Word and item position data
#####

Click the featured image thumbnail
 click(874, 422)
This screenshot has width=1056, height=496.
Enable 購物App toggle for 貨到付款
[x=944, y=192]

#####

Reproduce every line of the data above, requests included, but scale each coordinate in the answers by 0.75 and round it to a whole number, rounding halves up.

Click the featured image thumbnail
 click(656, 317)
This screenshot has width=1056, height=496.
Enable 購物App toggle for 貨到付款
[x=708, y=144]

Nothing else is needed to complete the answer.